While it runs, we collect perf counters, including tests/sec, CPU utilization, disk queue length, available memory, etc. We also collect response times for the tests. In determining when the server has reached the most load it can service we look at a couple of things. First we look at CPU utilization. Remember what we’re measuring against here is “peak” load so we run the CPU fairly hot. That said, I’d say once the server hits 80-85% utilization you’re done. You definitely don’t want to run your server past that (even at peak times) and if you plan on seeing growth on your server, I’d not want to run it past 50-60% peak utilization. Second we look at response times of the tests. The main thing we are looking for here is “the knee in the curve”. The response time is how long a user will be waiting for that command to complete. You want to make sure that the times are “reasonable” and below any “knee”. The “knee” is the point in the curve where small increases in load start yielding disproportionately larger increases in the response time. When this happens your server is too busy.
Putting it all together
A few weeks ago we did our first full load test run using this methodology. We used the numbers I’ve quoted above and in addition to that we used:
Single server install configuration
Dual Processor, 3.4GHz, 4GB ram, SATA drive
Data size (the most interesting subset of information)
36 Team Projects
21,000 change sets
27,750 work items
194,250 work item revisions
2,000 work item queries
Note, the database grows as the load test runs be cause part of what the load tests do is create new work items, add new files, etc.

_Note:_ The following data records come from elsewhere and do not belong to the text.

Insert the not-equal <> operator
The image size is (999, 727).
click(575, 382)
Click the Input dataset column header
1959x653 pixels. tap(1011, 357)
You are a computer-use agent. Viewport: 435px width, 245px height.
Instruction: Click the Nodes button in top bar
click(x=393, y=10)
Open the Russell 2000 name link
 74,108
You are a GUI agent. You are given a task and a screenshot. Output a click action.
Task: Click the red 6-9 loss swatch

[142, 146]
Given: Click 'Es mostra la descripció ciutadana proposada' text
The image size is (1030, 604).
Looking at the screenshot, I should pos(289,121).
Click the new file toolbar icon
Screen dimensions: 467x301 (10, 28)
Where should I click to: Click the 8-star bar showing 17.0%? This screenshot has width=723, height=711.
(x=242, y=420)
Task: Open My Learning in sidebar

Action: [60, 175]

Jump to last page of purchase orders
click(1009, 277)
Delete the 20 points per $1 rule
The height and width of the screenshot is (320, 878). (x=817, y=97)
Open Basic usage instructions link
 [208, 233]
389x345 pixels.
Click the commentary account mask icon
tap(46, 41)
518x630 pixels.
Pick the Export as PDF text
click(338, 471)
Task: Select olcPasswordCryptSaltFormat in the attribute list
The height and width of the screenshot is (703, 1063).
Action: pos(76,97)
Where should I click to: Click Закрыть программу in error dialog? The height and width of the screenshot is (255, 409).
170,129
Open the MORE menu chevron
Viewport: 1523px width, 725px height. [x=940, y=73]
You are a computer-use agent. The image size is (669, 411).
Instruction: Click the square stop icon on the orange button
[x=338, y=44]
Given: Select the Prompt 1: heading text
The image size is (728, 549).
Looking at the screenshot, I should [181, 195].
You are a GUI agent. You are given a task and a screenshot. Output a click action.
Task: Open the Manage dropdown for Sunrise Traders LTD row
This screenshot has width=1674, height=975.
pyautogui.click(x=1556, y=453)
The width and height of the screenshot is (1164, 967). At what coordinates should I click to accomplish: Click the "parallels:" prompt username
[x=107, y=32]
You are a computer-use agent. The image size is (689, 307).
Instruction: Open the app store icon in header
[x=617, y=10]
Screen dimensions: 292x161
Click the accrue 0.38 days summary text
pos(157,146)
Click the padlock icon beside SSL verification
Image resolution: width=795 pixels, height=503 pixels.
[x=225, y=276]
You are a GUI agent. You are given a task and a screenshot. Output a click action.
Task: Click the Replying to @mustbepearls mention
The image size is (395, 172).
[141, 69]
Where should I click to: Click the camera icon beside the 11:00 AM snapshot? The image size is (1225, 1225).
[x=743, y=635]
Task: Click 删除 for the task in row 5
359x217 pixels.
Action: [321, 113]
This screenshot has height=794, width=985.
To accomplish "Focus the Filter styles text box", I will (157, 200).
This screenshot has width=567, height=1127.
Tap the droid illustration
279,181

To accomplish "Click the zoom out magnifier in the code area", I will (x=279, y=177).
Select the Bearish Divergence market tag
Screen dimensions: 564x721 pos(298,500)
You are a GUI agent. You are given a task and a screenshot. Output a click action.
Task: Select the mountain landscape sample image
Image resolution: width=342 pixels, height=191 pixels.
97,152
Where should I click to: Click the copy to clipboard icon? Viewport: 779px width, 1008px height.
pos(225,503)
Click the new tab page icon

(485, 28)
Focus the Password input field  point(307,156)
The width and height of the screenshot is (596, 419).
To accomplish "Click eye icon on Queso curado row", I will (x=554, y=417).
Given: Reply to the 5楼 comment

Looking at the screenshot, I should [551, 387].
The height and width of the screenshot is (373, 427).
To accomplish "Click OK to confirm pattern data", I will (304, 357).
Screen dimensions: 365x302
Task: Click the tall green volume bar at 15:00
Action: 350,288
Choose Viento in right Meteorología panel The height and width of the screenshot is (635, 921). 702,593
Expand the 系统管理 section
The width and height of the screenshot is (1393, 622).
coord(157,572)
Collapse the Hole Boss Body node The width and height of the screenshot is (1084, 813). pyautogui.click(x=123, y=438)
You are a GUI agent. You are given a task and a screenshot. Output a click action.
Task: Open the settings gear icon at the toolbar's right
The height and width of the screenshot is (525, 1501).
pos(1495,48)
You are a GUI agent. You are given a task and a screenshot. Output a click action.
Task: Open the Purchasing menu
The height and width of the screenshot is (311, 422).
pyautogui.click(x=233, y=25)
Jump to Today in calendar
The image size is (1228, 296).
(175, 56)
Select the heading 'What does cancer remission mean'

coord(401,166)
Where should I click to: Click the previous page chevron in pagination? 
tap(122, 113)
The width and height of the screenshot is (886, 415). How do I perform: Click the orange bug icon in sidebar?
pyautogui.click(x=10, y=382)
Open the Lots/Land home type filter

We achieved 13.6 tests/sec at 50% cpu utilization and 20.4 tests/sec at about 80% cpu utilization. The response times were more linear than we predicted. I don’t think we ran the tests to high enough load to see the knee (we certainly didn’t see it up to 85% cpu utilization). We’re investigating this a bit more because you certainly should see it at some point.
Using the math above, this server configuration can support a team of: 20.4 tests/sec * 5.19 commands/test / 0.1 peak commands/sec/user = 1060 users.
That’s the absolute peak. In sizing a server for my team, I’d use the 50% cpu utilization number resulting in: 13.6 tests/sec * 5.19 commands/test / 0.1 peak commands/sec/user = 706 users.
Now, the truth is that a team of 706 people would actually have more data than we used to populate the database (we based these numbers on a 100-200 person team) so it wouldn’t actually support a team of that size – the additional data size would cause some slow down. However, it tells you that if this is your data set size, you’re covered for a pretty darn long way.
I hope this analysis was interesting and helpful. Sorry for writing so much but it’s a pretty involved topic. I’ll try to find some shorter things to write about. If there is interest, we can look at posting our load tests, dbfiller and other tools that we used for customers to use in their own capacity planning exercises. As I said before, we’ll be running this over a variety of configurations and creating an updated tabular table like the one at the top for people who don’t want to invest a week in crafting their own custom load test configuration.